Tiba-tiba saya menjadi begitu yakin, Allah menjadikan penemuan tersebut sebagai amanah, agar saya menjalaninya. Untuk memperbaiki kekurangan yang ada saat saya hamil dan melahirkan Velma, anak pertama saya, lebih dari lima tahun yang lalu.
Dan mempersembahkannya.
Untuk calon anak kedua di dalam rahim saya: Yang saat itu, usianya baru 9 minggu.
Langkah kecil pun dimulai…
Pendekatan pada Mas Uun, suami saya, mulai berjalan. Hampir setiap malam, “oleh-oleh” yang saya bawa pulang ke rumah untuknya berupa topik-topik mengenai gentle birth, baik itu berupa jurnal penelitian, hasil wawancara dengan responden dan narasumber, cerita mengenai pengamatan saya di lapangan, download-an klip-klip youtube, juga catatan mengenai judul film-film dokumenter mengenai berbagai aspek persalinan.
Sekali dua kali, ia tidak terlalu menanggapi. Oleh-oleh saya tadi hanya dilihat sekilas, lalu digeletakkannya begitu saja. Tiga kali empat kali, ia mulai mendengar saya bercerita.
Lima kali enam kali, ia mulai berkomentar, “Itu kan di luar negeri… kalau di Indonesia, ngapain? Apa gunanya rumah sakit?”, "Yang penting cari dokter yang OK, rumah sakit high recommended, cukuplah...", "Ah, yang penting anak sama ibunya selamat", waktu saya melontarkan diskusi bertema melahirkan di rumah - sebagai alternatif jika tidak ada rumah sakit yang bisa memfasilitasi kebutuhan saya.
Suami saya memang tidak langsung mendukung. Saya paham, ia yang cenderung berpikir serba logika, dan berasal dari keluarga medis, perlu banyak waktu untuk merendahkan ego dan mencerna.

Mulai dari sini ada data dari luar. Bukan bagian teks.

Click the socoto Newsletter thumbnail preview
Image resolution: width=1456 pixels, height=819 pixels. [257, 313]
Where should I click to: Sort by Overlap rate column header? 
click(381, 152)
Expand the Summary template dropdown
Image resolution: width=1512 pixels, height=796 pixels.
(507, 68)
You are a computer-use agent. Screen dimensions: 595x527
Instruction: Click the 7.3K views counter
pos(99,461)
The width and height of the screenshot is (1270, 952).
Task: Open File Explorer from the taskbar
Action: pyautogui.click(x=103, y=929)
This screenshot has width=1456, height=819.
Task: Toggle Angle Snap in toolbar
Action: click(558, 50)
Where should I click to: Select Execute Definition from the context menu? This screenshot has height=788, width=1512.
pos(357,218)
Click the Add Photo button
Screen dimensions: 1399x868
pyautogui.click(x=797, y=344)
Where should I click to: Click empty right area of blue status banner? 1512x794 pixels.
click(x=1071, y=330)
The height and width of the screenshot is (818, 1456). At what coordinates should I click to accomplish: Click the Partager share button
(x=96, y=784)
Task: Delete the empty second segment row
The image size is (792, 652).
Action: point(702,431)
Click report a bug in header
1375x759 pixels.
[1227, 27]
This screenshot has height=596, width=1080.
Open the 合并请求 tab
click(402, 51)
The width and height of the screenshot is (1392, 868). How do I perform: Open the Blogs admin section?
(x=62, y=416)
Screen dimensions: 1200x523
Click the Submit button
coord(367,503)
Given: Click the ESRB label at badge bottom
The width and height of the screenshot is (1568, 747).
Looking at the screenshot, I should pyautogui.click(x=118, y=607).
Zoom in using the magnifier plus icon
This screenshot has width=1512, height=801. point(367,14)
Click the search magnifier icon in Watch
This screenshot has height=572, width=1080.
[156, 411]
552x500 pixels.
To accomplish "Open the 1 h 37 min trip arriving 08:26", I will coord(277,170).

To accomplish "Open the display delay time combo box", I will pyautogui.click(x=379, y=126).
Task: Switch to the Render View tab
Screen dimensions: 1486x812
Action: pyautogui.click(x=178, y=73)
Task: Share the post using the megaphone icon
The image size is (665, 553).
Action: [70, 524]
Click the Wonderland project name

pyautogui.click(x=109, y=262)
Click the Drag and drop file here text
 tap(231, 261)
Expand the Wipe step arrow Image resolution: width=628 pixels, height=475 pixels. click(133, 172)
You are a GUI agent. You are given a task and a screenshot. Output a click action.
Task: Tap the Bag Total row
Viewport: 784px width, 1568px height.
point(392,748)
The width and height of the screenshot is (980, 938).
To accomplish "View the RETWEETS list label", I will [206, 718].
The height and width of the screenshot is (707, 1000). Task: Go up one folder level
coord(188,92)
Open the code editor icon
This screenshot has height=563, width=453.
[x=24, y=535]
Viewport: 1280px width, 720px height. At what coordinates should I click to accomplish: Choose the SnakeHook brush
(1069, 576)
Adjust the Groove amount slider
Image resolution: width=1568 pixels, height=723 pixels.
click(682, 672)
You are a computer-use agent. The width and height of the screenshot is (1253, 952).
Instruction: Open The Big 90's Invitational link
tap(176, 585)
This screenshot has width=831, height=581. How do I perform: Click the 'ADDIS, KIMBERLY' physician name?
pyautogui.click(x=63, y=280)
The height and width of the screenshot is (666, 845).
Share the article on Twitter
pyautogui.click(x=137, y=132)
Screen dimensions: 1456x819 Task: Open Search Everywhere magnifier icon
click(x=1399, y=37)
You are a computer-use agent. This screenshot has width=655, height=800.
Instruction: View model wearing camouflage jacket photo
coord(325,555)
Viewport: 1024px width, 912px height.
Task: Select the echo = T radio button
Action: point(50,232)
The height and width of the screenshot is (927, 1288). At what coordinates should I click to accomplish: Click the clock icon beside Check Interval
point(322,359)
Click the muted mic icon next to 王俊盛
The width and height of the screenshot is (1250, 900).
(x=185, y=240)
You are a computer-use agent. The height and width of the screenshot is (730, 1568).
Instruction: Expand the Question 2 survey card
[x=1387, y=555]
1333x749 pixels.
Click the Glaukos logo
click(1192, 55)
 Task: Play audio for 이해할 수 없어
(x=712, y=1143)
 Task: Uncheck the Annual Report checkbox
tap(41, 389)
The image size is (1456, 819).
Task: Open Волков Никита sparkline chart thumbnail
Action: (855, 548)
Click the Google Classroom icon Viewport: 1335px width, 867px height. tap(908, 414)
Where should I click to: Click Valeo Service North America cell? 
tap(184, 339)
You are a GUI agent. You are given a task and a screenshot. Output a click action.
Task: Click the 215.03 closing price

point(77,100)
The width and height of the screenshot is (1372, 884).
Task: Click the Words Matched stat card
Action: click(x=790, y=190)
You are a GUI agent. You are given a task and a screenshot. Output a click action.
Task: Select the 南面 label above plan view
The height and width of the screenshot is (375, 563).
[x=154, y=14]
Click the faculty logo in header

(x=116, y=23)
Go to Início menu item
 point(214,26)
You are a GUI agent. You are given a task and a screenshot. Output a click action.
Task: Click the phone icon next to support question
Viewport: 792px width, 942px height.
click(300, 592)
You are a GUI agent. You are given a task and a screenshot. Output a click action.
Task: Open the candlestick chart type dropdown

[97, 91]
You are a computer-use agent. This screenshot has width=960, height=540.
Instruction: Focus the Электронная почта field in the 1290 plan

Hingga sekitar sebulan kemudian, jawaban itu hadir bersama senyuman. Rupanya, tanpa saya tahu, diam-diam ia mempelajari “oleh-oleh” yang saya bawakan tadi, dengan sungguh-sungguh. “Kenapa kita baru tahu sekarang ya? Yuk, kita niatin bareng untuk gentle birth! Aku juga mau anak kita lahir dengan pengalaman lahir yang lebih baik. Buat kamu juga”, tuturnya mantap.
Meskipun begitu, kami belum berani memproklamirkan diri untuk melahirkan dalam sebuah kolam air, apalagi, di rumah kami sendiri. Pasalnya, gentle birth adalah persembahan bagi bayi. Jadi, yang kami lakukan selama hamil adalah meminta petunjuk Tuhan, mengajak ngobrol si bayi, memintanya menentukan sendiri, dengan cara apa ia “keluar” dengan nyaman. Menurutnya. Bukan menurut saya, "aturan" di luar sana, atau apa pun.
Saya bersama Mas, hanya sebatas berusaha belajar mendengarkan isyaratnya, dan berusaha memfasilitasi semua kemungkinan, sebaik mungkin. Mulai dari mengondisikan diri agar kehamilan berjalan sehat dan minim risiko. Seperti menjaga pola makan yang seimbang, olahraga teratur, menekuni yoga (yang semula hanya saya lakukan untuk mengontrol tulang punggung yang skoliosis), belajar menyembuhkan trauma, serta mendalami hypnobirthing. Hingga secara khusus mempelajari ilmu seputar menyusui, juga survei klinik dan rumah sakit setiap akhir pekan.